> _选定摘录_

╔══

插入或删除堆的元素都是根据Weight进行插入删除哟,这个要绕一下弯路,这个可以去对比最小堆。

构建完整哈夫曼树

HuffmanTree BuildHuffman(MinHeap H)
{
	HuffmanTree T;
	int num = H->Size;
	for(int i=1;i<num;i++)
	{
		T = CreatHuffman();
		T->Left = DeleteMin(H);
		T->Right = DeleteMin(H);
		T->Weight = T->Left->Weight + T->Right->Weight;
		Insert(H,T);
	}
	T = DeleteMin(H);
	return T;
}

我之前在温故知识里讲过,不做累赘陈述,每一步都是课上的操作重现。

WPL计算

int WPL(HuffmanTree root,int depth)
{
	if((root->Left == NULL ) && (root->Right == NULL))
		return depth*root->Weight;
	else
		return WPL(root->Left,depth+1) + WPL(root->Right,depth+1);
}

递归判断,跟判断树高一样,大家可以把判断树高代码对比一下,
(c语言)求解二叉树的高度(包含测试源码)
鉴定过了,也是我写的,有空大家看一下。

判断学生yes or no

int Judge()
{
	HuffmanTree T,p;
	char chl,*codes;
	codes = (char *)malloc(sizeof(char)*MaxSize);
	int length = 0,flag=1,wgh,j;
	T = CreatHuffman();
	
	for(int i=0;i<N;i++)
	{
		scanf("\n%c %s",&chl,codes);
		if(strlen(codes)>=N)
			flag = 0;
		else{
			for(j = 0;chl !=ch[j];j++);
			wgh = w[j];
			p = T;
			for(j=0;j<strlen(codes);j++)
			{
				if(codes[j]=='0') {
					if(!p->Left)
						p->Left = CreatHuffman();
					p = p->Left;
					
				}else if(codes[j] == '1') {
					if(!p->Right)
						p->Right = CreatHuffman();
					p = p->Right;
				}
				if(p->Weight) flag = 0;
			}
			if(p->Left || p->Right )
				flag = 0;
			else
				p->Weight = wgh;
		}
		length += strlen(codes)*p->Weight;
	}
	if(length!=TotalCodes)
		flag = 0;
	return flag;
}

博主,这段代码怎么解释?温故里面讲了两条准则,一个是前缀码一个是wpl。根据学生的输入要建造树的,怎么建造,0建造左子树,1建造右子树,按照概念说:如果编码不在叶节点上那就会有歧义,那就不是无前缀码了。因此哈,

	if(length!=TotalCodes)
		flag = 0;

这是判断最优编码根据哈夫曼定义,

			if(p->Left || p->Right )
				flag = 0;

这是根据防止有歧义,也是根据何老师上课的那句话:当你所有的结点都在叶节点上,就不会出现一个字符是另一个字符的前缀
敲黑板啦,经典,抄它!

完整代码如下:

#include<stdio.h>
#include<stdlib.h>
#include<string.h>
#define MaxSize 64
typedef struct TNode *HuffmanTree;
struct TNode {
	int Weight;
	HuffmanTree Left;
	HuffmanTree Right;
};//哈夫曼树标准定义
typedef struct HeapNode *MinHeap;
struct HeapNode {
	HuffmanTree Elements[MaxSize];
	int Size;
};//这是为哈夫曼树要玩的最小堆。

╚══

> _给定任务 1_
根据哈夫曼树摘录回答:
(a) 在 BuildHuffman 函数中,新建结点 T 的 Weight 是怎样得到的?
(b) 按照摘录的说法,学生输入的编码里 0 和 1 分别用来建造什么?
(c) MaxSize 被定义为多少?
> _给定任务 2_
请把哈夫曼树摘录中以含有“鉴定过了,也是我写的,有空大家看一下。”的词句开头、以“for(int i=0;i<N;i++)”收尾的那一段一字不差地抄写出来。

> _所给记录_
╔══

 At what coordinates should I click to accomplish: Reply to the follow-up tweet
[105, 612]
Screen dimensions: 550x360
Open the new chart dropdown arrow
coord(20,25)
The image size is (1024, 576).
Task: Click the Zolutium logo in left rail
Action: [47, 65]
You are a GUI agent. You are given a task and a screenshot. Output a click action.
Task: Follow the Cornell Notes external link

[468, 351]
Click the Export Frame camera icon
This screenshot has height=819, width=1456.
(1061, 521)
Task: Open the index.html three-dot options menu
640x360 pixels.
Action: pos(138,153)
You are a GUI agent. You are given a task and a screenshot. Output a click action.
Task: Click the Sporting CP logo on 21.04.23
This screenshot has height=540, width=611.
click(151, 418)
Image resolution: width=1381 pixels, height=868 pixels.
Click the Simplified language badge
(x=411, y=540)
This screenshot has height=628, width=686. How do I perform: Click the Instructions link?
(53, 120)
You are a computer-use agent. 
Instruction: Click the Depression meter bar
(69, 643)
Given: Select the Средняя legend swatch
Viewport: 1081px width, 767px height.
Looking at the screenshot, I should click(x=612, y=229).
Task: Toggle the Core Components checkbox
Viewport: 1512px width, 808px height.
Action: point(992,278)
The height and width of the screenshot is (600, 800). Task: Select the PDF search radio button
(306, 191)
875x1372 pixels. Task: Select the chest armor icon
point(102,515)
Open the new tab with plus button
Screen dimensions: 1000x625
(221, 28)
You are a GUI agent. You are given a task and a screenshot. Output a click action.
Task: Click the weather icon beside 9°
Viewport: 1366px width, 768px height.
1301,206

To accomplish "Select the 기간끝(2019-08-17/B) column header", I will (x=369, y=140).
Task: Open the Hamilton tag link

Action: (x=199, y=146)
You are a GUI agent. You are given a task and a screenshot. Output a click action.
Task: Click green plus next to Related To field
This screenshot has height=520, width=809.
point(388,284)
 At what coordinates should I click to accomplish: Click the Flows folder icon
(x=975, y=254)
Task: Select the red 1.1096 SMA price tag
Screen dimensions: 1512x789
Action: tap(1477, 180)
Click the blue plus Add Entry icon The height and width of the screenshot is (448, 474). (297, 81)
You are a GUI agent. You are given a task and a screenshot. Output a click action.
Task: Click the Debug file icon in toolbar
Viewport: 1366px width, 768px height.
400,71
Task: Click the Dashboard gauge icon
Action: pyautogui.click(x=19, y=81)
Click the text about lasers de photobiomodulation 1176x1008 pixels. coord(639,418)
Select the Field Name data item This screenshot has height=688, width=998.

╚══

> _任务解答 1_
(a) 取左子树与右子树的 Weight 之和,即 T->Left->Weight + T->Right->Weight。
(b) 0 建造左子树,1 建造右子树。
(c) 64。

> _任务解答 2_
鉴定过了,也是我写的,有空大家看一下。

判断学生yes or no

int Judge()
{
	HuffmanTree T,p;
	char chl,*codes;
	codes = (char *)malloc(sizeof(char)*MaxSize);
	int length = 0,flag=1,wgh,j;
	T = CreatHuffman();
	
	for(int i=0;i<N;i++)